__What you need to do__: Could you return each line of the material that has "status" in it?

__Data shown__:
- - - - - - -

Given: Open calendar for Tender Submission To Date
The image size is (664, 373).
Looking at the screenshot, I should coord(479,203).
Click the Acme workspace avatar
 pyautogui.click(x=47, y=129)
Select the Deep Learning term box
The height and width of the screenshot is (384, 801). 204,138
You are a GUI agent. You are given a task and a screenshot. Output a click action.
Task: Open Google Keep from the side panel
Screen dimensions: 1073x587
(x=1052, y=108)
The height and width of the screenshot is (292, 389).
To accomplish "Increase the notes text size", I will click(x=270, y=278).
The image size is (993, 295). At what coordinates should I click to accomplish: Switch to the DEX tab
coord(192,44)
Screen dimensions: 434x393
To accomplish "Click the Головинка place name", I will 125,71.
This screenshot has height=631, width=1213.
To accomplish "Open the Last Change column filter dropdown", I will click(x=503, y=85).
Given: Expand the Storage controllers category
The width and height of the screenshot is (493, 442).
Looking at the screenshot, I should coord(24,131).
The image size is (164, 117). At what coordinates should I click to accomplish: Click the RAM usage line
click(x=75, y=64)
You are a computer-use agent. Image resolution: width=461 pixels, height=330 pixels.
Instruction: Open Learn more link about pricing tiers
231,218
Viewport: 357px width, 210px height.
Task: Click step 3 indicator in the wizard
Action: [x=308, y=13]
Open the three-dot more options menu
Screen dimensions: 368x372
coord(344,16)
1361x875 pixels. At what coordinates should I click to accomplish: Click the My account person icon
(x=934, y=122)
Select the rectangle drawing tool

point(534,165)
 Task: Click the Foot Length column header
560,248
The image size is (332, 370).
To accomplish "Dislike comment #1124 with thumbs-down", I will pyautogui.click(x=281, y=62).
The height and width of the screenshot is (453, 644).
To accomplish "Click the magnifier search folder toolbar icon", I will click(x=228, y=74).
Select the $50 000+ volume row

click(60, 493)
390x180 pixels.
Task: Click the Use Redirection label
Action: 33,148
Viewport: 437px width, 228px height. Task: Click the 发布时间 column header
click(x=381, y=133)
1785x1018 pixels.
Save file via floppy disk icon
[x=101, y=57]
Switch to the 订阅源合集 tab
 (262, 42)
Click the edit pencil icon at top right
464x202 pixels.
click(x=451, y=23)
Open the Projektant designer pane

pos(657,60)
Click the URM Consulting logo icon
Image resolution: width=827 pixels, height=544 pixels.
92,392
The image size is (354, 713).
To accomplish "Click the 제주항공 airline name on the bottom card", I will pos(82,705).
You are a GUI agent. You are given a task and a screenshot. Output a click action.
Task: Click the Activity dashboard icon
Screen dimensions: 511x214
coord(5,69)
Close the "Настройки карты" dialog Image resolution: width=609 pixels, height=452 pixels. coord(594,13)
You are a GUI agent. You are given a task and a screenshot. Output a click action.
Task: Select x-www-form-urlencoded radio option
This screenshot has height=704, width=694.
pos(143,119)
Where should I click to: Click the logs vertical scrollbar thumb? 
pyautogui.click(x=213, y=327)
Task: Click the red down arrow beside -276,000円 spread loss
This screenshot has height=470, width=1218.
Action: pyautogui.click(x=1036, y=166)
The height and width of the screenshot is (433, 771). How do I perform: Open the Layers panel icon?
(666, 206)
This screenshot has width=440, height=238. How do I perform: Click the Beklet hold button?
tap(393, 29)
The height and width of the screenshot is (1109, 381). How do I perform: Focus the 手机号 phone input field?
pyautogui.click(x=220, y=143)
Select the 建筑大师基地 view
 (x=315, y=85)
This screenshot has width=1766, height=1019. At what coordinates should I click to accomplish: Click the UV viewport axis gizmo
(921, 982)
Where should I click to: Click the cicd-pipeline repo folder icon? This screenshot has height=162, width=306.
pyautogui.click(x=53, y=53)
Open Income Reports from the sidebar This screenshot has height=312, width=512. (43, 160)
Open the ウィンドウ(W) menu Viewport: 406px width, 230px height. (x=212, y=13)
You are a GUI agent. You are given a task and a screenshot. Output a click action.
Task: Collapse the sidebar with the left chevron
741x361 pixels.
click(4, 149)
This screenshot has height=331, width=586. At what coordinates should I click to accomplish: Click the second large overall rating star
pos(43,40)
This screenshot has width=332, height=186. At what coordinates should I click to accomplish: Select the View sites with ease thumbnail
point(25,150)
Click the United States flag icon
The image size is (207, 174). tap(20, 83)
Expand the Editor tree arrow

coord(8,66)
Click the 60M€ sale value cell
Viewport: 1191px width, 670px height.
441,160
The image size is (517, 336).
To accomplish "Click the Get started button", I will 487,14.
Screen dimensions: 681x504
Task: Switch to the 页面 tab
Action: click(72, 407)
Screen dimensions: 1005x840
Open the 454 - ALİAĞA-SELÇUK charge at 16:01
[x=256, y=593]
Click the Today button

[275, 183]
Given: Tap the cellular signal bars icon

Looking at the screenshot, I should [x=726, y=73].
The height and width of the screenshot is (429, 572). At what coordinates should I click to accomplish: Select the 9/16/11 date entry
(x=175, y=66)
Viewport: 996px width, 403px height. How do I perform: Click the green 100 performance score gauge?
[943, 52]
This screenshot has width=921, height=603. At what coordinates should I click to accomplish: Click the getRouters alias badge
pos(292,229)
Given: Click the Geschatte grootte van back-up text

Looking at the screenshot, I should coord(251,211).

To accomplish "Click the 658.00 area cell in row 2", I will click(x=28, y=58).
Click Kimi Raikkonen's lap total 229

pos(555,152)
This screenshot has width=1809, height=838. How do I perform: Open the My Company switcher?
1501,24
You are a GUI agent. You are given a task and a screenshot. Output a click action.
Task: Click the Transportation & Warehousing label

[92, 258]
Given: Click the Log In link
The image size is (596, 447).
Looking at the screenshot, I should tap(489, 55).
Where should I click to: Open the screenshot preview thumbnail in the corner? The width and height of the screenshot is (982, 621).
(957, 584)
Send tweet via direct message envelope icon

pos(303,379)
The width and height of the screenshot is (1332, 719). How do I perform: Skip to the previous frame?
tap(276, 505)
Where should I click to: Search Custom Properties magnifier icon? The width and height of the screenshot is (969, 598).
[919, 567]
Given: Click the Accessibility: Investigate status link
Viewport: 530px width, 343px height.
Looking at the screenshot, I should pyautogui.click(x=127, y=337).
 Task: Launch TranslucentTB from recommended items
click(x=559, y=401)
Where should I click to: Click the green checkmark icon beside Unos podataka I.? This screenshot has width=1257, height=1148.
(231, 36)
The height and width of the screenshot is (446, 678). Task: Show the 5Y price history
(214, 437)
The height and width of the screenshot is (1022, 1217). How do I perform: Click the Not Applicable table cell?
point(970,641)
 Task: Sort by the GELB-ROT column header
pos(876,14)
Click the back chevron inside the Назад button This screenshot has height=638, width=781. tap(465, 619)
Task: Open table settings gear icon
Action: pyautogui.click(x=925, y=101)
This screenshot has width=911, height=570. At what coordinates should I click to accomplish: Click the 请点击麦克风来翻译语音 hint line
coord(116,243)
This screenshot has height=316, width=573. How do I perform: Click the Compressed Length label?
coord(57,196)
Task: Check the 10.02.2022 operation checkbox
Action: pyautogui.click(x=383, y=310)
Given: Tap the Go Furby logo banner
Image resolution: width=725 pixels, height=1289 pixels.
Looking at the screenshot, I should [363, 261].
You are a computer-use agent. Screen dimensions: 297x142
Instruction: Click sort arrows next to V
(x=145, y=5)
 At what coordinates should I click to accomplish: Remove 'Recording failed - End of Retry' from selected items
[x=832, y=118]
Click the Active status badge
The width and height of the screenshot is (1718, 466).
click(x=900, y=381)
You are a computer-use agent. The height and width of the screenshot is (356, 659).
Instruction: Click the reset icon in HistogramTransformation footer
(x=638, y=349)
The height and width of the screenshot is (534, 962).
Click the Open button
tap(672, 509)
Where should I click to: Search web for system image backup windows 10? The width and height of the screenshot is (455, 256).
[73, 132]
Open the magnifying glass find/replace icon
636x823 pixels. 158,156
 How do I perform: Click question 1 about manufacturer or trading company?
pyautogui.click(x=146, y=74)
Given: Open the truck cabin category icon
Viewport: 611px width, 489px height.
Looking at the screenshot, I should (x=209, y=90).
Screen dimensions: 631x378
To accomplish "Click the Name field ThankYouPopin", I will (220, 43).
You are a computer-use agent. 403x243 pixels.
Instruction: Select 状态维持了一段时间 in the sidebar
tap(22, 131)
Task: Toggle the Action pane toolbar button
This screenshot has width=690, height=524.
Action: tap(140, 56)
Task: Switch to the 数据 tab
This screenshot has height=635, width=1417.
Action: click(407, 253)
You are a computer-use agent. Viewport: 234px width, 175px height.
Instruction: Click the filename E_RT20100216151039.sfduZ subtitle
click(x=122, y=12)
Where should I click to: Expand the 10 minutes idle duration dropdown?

- - - - - - -

__Response to the exercise__:
Given: Click the Accessibility: Investigate status link
Click the Active status badge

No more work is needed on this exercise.